### The task:
Everything from the line containing "Click the 671b blue tag badge" through the last line of the records below should be printed exactly, please, and nothing else.

### Supplied records:
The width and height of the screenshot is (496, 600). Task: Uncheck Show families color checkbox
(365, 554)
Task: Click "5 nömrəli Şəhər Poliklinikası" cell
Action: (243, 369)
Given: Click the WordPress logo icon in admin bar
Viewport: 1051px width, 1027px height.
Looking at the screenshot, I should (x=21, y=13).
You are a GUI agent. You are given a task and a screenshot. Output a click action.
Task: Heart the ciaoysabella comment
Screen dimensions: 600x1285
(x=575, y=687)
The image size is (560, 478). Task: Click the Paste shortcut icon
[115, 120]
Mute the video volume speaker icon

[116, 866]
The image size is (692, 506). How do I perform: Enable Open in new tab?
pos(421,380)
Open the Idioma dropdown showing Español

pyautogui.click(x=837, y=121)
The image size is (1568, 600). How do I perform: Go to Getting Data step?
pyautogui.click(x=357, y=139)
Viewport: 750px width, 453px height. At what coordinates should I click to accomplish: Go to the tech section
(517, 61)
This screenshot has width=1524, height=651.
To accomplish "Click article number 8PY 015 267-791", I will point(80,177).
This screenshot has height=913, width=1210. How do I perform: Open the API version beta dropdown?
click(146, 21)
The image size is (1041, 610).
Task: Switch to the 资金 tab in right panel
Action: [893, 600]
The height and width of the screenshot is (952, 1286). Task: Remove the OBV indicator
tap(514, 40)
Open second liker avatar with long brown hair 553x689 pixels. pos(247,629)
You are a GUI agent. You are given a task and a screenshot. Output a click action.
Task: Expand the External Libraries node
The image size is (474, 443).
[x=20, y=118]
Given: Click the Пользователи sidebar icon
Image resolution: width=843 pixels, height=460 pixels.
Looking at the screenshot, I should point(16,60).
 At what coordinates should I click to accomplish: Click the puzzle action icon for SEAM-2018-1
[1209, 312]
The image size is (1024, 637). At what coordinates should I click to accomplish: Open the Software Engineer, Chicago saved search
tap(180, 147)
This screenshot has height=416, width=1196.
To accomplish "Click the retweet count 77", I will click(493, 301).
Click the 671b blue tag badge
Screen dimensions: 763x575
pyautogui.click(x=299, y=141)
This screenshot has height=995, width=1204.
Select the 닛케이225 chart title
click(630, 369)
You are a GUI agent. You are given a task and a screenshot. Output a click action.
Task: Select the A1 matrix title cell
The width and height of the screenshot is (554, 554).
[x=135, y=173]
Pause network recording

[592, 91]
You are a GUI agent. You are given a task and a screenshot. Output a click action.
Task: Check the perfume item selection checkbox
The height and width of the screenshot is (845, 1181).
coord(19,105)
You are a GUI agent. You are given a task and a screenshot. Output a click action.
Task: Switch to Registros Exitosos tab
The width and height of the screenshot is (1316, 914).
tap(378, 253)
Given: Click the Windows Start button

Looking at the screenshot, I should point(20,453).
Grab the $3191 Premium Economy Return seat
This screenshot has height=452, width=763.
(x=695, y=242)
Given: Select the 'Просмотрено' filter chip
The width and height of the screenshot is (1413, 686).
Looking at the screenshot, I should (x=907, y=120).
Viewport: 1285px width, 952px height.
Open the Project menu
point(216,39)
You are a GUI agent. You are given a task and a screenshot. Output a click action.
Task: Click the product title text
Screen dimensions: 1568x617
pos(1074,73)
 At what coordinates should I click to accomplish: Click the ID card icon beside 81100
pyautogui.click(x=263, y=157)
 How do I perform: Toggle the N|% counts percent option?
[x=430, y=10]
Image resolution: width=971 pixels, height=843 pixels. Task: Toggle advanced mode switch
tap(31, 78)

### Problem solution:
Click the 671b blue tag badge
Screen dimensions: 763x575
pyautogui.click(x=299, y=141)
This screenshot has height=995, width=1204.
Select the 닛케이225 chart title
click(630, 369)
You are a GUI agent. You are given a task and a screenshot. Output a click action.
Task: Select the A1 matrix title cell
The width and height of the screenshot is (554, 554).
[x=135, y=173]
Pause network recording

[592, 91]
You are a GUI agent. You are given a task and a screenshot. Output a click action.
Task: Check the perfume item selection checkbox
The height and width of the screenshot is (845, 1181).
coord(19,105)
You are a GUI agent. You are given a task and a screenshot. Output a click action.
Task: Switch to Registros Exitosos tab
The width and height of the screenshot is (1316, 914).
tap(378, 253)
Given: Click the Windows Start button

Looking at the screenshot, I should point(20,453).
Grab the $3191 Premium Economy Return seat
This screenshot has height=452, width=763.
(x=695, y=242)
Given: Select the 'Просмотрено' filter chip
The width and height of the screenshot is (1413, 686).
Looking at the screenshot, I should (x=907, y=120).
Viewport: 1285px width, 952px height.
Open the Project menu
point(216,39)
You are a GUI agent. You are given a task and a screenshot. Output a click action.
Task: Click the product title text
Screen dimensions: 1568x617
pos(1074,73)
 At what coordinates should I click to accomplish: Click the ID card icon beside 81100
pyautogui.click(x=263, y=157)
 How do I perform: Toggle the N|% counts percent option?
[x=430, y=10]
Image resolution: width=971 pixels, height=843 pixels. Task: Toggle advanced mode switch
tap(31, 78)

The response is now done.